WO2007057832A2

WO2007057832A2 - Vector shuffle unit

Info

Publication number: WO2007057832A2
Application number: PCT/IB2006/054214
Authority: WO
Inventors: David E. Leane; Jean-Paul C. F. H. Smeets; Willem E. H. Kloosterhuis
Original assignee: Nxp B.V.
Priority date: 2005-11-15
Filing date: 2006-11-13
Publication date: 2007-05-24
Also published as: TW200811705A; WO2007057832A3

Abstract

A vector shuffle unit (50) comprises a number of base multiplexer units (mux0, muxl, mux2, mux3), which are connected to an output multiplexer (11). The vector shuffle unit (50) can be configured to shuffle a vector having any one of a number of different element sizes (for example 8, 16 and 32 bit element sizes). A power saving circuit (15) is provided for reducing the power consumption in the base multiplexer units muxl, mux2 and mux3, by masking the inputs to these multiplexer units when performing shuffle operations on certain element sizes. For example, no masking is required for mux0 as it is always needed for each of the 8, 16 and 32 bit element sizes. Multiplexer units muxl and mux3 are only used for 8 bit elements and can be masked together as they are always used together. Mux2 is only used for 8 and 16 bit elements and requires its own power saving circuitry.

Description

Data processing apparatus and method

The invention relates to a data processing apparatus and method, and in particular to a data processing apparatus and method having power reduction when processing vectors.

The invention further relates to a device, such as a mobile phone, PDA or alike, comprising such data processing apparatus.

Power efficiency for processor based equipment is becoming increasingly important. A number of techniques have been used to reduce power usage.
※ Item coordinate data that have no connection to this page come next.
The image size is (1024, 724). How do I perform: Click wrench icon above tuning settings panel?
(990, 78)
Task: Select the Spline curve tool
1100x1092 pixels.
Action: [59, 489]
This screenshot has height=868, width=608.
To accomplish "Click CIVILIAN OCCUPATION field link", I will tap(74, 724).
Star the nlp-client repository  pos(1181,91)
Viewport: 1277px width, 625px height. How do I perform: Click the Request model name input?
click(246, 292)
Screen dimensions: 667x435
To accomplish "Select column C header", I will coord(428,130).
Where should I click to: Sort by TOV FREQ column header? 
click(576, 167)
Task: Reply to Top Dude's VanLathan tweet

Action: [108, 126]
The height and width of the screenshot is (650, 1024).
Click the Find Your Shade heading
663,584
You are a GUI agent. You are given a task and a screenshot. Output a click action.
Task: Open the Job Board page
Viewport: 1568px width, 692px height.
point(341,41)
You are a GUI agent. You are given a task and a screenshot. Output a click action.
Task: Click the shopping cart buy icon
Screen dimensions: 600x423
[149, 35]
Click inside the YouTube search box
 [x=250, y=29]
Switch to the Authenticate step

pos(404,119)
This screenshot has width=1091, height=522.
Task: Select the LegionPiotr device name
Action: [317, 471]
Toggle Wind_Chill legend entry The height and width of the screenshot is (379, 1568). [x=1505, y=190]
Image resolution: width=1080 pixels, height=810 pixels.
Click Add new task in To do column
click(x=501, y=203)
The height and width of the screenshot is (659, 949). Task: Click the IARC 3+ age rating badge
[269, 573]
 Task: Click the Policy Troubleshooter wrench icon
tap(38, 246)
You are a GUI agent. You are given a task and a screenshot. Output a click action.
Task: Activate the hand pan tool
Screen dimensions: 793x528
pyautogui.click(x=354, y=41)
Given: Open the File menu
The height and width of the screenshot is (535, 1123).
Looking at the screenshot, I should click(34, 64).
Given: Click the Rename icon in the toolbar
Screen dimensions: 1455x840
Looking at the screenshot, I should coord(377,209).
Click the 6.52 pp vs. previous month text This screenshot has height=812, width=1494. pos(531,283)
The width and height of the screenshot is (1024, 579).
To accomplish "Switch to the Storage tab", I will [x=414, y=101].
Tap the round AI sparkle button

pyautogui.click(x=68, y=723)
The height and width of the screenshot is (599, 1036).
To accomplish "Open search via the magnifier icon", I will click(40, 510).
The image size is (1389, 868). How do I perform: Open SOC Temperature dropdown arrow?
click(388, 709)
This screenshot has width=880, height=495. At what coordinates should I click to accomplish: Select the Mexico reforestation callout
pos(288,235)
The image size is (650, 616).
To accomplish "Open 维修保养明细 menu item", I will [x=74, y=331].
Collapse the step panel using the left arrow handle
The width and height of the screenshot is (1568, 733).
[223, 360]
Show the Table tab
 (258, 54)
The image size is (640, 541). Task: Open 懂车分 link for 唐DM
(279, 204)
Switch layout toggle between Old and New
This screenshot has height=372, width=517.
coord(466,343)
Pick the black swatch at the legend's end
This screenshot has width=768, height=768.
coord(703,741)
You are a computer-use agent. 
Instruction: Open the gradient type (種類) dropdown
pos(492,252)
These include designing the processor's circuitry to use less power, or designing the processor in a manner which allows power usage to be managed. Also, for a given processor architecture, power consumption can be saved by optimizing its programming.

The mapping of several similar operations onto one piece of hardware is quite common in the area of processor design. This often means that the result is sub-optimal for each of the specific operations. Therefore, the mapping of several operations onto one piece of hardware tends to result in higher power dissipation per operation when compared to dedicated circuitry being provided for each specific operation.

For example, in many data processing applications there is the need to shuffle vectors on a per element basis. The most common element sizes to be supported are of 8, 16 and 32 bits. All of these element sizes are usually supported by providing only 8 bit element size support, with the 16 and 32 bit element sizes then being catered for as just a subset of the

8 bit element size support. In other words, in a standard instruction set the vector shuffling only needs to be described for 8 bit element support because all of the other sizes (16 and 32 bit) are in essence a subset of this instruction. An example of a vector shuffle operation for a vector with 32 elements is given in Fig. 1. For example, this vector can be 256bits, with 32 elements of 8 bits each.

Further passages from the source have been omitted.